▶ [Activity]:
Look through the material below and return every line that contains "named".

▶ [Given data]:
■ ■ ■
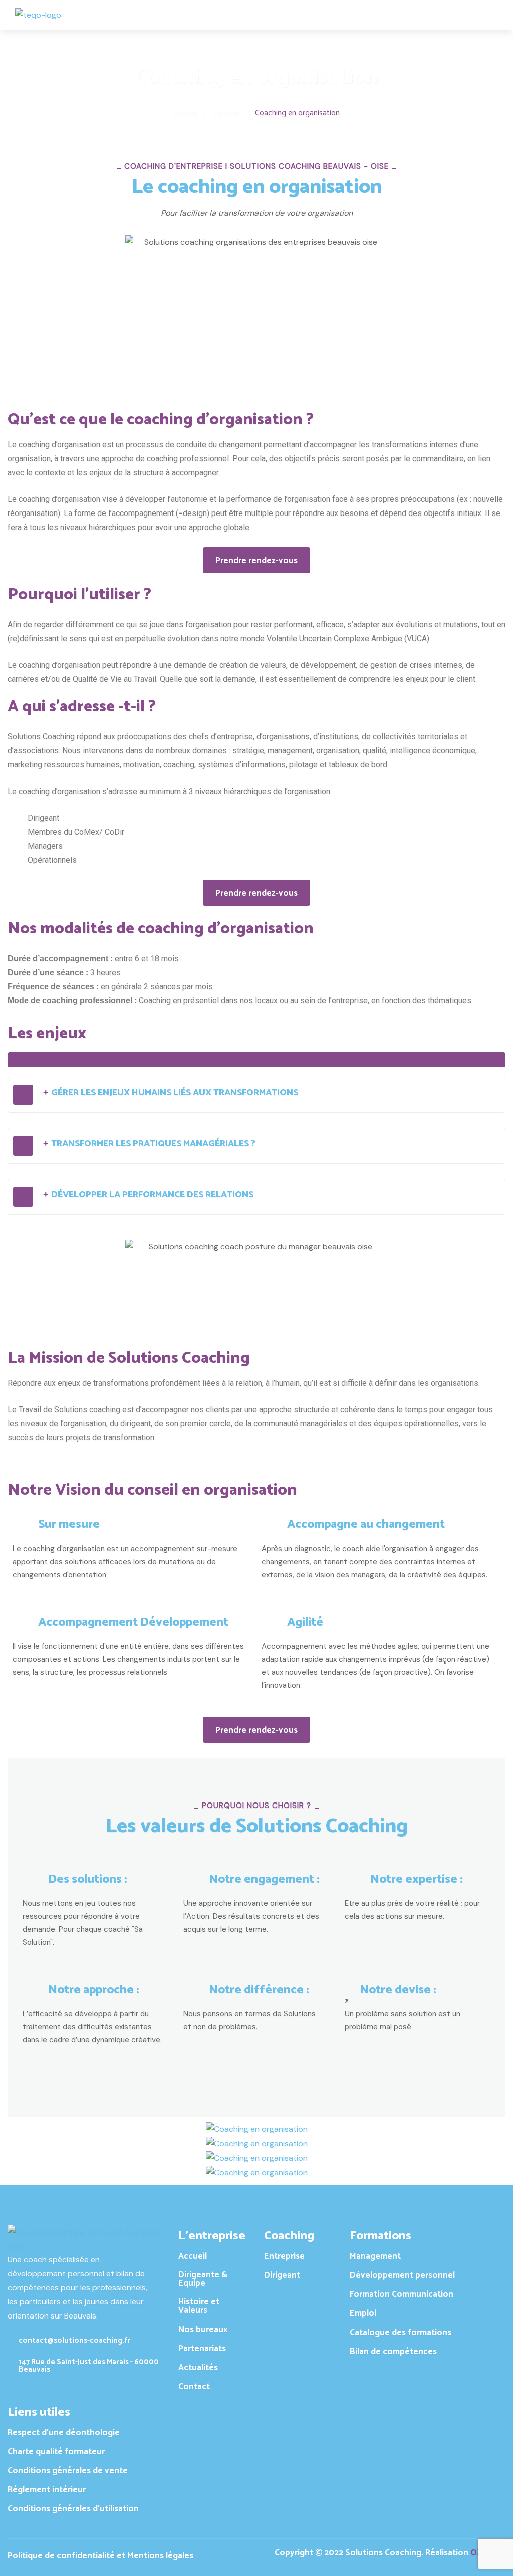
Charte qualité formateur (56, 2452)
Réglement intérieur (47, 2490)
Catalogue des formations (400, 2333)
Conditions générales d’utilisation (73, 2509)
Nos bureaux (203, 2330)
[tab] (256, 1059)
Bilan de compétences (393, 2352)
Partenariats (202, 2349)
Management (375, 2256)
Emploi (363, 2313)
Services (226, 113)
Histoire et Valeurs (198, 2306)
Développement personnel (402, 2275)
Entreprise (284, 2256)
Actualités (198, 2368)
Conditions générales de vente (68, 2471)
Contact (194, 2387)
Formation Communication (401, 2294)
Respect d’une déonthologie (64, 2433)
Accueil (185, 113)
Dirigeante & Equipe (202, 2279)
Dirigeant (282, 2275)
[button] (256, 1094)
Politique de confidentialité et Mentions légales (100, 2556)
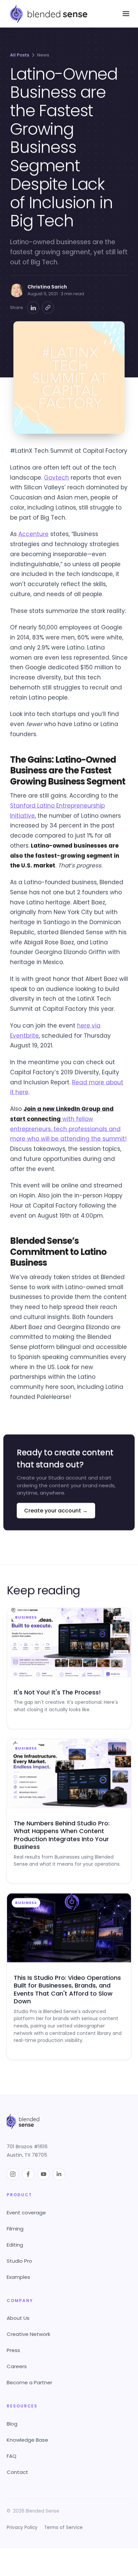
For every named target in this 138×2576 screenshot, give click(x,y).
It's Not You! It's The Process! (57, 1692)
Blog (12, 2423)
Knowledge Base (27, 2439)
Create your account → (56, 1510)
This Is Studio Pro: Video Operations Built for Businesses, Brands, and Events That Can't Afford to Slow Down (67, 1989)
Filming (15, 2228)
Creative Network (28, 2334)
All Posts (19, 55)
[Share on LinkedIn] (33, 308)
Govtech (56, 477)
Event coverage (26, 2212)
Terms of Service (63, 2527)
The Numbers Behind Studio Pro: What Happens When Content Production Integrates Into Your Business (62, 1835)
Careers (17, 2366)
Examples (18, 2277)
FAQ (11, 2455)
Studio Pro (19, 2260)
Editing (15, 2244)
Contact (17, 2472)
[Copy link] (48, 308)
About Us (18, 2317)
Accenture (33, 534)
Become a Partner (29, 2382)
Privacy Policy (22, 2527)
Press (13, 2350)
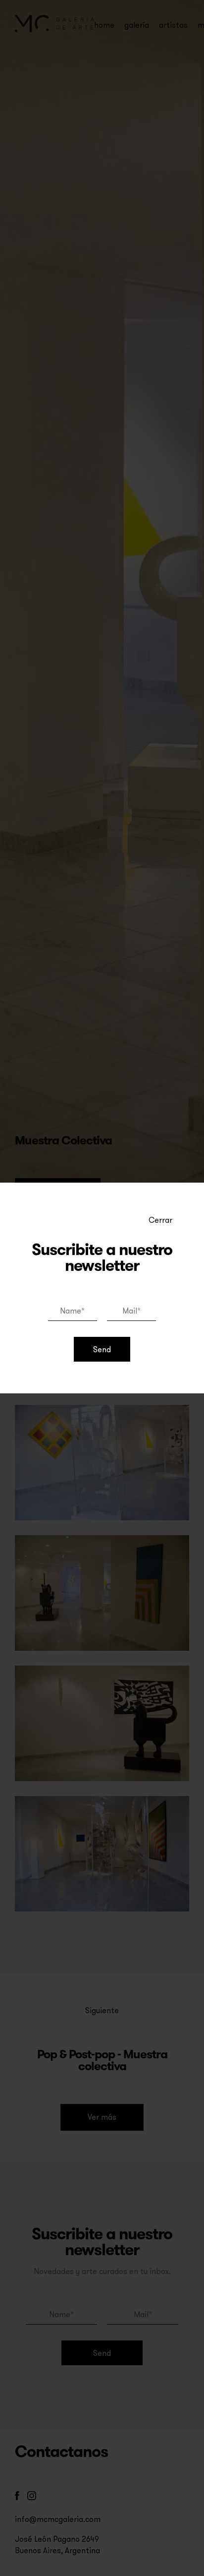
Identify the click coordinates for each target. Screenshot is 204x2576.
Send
■ ■ ■
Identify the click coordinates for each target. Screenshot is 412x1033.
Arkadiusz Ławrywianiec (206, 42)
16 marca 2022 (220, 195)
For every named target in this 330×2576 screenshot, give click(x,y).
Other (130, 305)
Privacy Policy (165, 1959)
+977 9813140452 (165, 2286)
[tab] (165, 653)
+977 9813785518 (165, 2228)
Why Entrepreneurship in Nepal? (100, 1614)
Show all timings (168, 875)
■ ■ ■
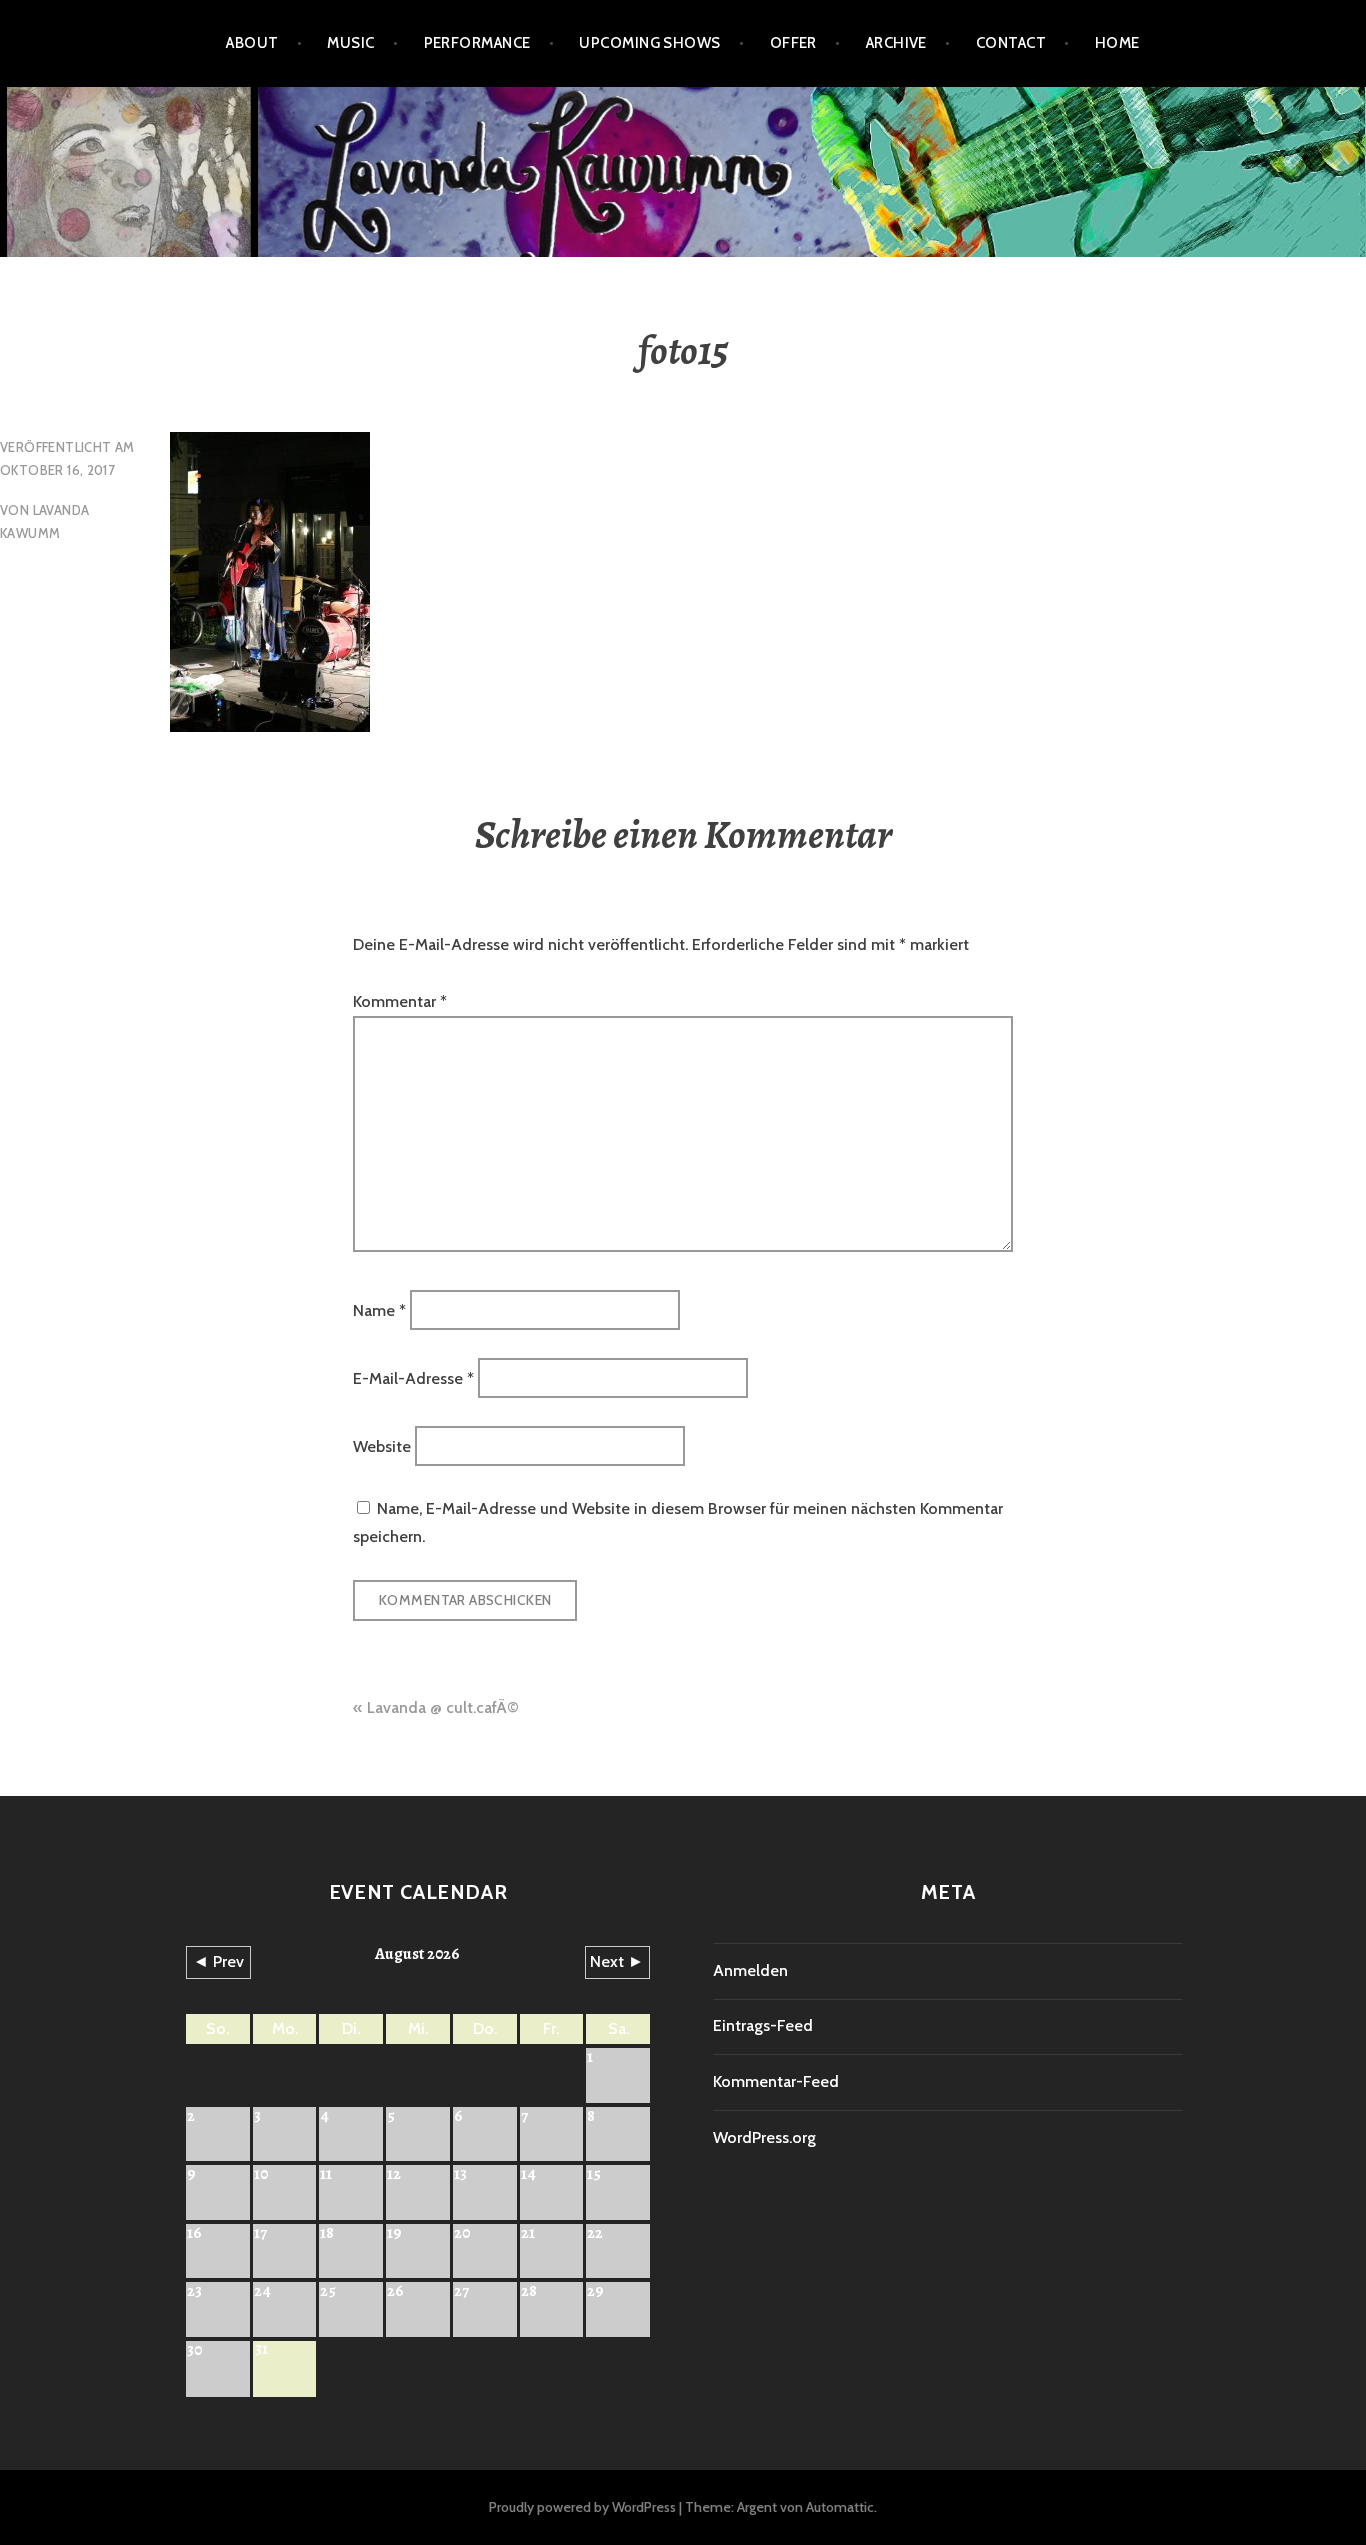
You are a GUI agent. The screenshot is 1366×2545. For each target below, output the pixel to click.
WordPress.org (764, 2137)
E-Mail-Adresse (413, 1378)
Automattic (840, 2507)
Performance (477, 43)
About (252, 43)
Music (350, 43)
■ ■ ■
▶ [Task solution]:
For every named target in this 138×2576 screenshot, give click(x,y).
For every named target in this 330×2576 screenshot, give click(x,y).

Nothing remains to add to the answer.